こうした背景を踏まえたときに、SMBC Edge様、そしてSMBCグループのネットワークを活かした支援など、どのように考えられますでしょうか。

安藤:そうした取り組みは、私たちの支援の中でも非常に重要なテーマだと考えています。

製作工場の承継や閉業の問題は、個々の企業の事情にとどまらず、産業全体の基盤に関わる課題です。技術や実績がありながら、経営を続けられないという理由で現場が失われてしまうことは、日本のものづくりにとって大きな損失だと思っています。

その点で、銀行が持つ全国規模のネットワークや地域との接点は、大きな意味を持ちます。単に取引先を紹介するということではなく、安定した受注機会や継続的な関係性をつくることで、製作工場の経営が中長期的に成り立つ状態を支えていく。そうした役割を、BALLASと一緒に担っていけると考えています。SMBCグループならではの信頼や地域との関係性を生かしながら、現場に近いところまで踏み込み、事業連携を進めていきたいですね。

(左から)BALLAS木村、中西、SMBC Edge 安藤様、中村様

木村:最後に、BALLASの今後についての期待もお聞かせください。

安藤:シリーズBの調達を経て、これからは資本・組織・事業を三位一体で回す経営サイクルに、本格的に入っていくフェーズだと思います。

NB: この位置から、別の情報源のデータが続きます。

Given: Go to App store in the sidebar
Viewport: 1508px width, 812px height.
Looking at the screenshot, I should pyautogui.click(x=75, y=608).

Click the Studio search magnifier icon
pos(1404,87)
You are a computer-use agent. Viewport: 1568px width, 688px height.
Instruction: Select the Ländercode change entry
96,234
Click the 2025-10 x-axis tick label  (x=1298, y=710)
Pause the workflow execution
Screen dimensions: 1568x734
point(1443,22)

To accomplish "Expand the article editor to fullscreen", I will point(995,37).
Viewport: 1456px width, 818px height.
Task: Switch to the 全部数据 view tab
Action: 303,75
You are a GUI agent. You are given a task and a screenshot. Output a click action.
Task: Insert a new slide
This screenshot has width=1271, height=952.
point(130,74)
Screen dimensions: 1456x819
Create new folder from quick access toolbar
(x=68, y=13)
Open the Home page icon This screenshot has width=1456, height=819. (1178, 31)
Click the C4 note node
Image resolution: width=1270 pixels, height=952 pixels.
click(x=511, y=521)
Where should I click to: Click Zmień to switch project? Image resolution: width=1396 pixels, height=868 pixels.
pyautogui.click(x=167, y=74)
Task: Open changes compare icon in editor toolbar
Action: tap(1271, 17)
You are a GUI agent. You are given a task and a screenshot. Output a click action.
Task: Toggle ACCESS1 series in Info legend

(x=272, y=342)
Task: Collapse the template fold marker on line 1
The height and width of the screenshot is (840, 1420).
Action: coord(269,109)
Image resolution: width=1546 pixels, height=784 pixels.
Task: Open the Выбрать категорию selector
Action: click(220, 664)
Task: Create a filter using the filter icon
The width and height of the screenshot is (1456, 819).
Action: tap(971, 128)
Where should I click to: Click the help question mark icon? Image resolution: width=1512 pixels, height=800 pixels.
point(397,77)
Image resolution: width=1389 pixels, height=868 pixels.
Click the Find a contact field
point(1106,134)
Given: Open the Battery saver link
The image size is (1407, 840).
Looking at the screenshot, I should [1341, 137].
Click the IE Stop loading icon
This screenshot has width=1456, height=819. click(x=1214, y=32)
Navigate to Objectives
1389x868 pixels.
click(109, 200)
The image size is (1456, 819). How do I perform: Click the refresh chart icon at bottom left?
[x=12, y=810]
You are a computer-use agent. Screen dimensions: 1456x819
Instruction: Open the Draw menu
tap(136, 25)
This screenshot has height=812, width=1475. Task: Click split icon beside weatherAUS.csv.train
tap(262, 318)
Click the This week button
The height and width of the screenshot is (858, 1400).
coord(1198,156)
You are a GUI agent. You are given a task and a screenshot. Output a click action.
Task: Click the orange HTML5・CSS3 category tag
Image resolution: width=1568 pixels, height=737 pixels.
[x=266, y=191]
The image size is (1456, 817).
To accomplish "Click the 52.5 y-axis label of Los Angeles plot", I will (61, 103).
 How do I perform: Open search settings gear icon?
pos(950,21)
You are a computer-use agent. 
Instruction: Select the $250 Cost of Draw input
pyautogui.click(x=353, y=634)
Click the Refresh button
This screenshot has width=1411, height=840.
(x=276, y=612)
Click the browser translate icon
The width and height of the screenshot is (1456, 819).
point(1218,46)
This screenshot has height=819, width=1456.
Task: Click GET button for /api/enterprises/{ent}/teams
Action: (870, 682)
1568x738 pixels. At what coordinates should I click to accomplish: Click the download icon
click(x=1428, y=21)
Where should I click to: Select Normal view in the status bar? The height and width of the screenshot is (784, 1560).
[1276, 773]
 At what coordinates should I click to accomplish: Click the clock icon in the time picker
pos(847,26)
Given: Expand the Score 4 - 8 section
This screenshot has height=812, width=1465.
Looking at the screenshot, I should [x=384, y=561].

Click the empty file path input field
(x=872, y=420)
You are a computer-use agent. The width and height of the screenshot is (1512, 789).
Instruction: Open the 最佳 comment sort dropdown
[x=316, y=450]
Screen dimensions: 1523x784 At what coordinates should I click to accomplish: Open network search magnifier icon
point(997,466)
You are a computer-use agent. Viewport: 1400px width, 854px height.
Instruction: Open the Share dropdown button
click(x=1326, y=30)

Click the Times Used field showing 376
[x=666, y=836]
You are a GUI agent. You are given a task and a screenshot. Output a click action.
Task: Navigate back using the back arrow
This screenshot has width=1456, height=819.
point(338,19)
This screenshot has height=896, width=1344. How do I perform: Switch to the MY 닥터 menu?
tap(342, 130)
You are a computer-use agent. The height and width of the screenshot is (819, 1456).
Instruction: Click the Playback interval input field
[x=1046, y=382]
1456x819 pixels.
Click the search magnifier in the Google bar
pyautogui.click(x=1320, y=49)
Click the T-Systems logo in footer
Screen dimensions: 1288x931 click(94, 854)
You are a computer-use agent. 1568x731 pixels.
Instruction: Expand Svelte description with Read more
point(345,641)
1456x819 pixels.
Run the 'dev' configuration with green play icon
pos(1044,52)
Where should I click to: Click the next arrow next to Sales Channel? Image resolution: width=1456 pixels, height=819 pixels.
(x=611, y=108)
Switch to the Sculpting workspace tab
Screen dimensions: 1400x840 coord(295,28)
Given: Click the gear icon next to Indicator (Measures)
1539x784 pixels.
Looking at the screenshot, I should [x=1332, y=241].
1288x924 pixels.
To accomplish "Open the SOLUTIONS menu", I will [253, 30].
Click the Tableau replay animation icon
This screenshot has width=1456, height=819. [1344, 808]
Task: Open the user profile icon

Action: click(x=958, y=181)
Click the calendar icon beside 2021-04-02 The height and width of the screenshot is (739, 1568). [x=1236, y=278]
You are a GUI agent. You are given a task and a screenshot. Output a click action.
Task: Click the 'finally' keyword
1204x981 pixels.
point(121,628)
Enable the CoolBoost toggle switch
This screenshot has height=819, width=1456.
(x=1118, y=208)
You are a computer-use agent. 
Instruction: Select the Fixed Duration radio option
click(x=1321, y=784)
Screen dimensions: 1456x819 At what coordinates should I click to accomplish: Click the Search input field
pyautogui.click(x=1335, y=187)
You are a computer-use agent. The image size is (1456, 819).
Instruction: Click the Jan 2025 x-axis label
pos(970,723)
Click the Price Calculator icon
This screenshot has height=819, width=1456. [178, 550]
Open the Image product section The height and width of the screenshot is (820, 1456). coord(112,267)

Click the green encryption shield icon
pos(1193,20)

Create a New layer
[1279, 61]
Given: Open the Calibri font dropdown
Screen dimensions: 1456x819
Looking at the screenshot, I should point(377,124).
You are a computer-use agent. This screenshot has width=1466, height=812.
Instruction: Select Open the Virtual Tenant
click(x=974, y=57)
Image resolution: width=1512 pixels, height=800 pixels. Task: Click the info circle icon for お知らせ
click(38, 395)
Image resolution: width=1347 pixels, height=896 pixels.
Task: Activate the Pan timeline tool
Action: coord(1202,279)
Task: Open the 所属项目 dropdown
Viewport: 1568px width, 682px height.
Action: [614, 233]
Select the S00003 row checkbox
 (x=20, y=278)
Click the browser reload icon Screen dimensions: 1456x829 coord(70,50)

そのサイクルがしっかりと回り始めることで、次の成長ステージがより明確になっていきます。私たちも同じ船に乗るパートナーとして、事業開発のKPIを共有しながら、意思決定や実行の部分まで踏み込み、継続的に伴走していきたいと考えています。

大江:BALLASは、建設とテクノロジーを掛け合わせたリーディングカンパニーとして、日本を代表する存在になれると信じています。

建設現場が抱える課題は国が違っても共通する部分が多く、将来的にはグローバルを視野に入れた成長も十分に期待できると思います。

私たちとしても、仲間づくりや育成、組織づくりを含めて、事業の成長を下支えするサポートを続けていきます。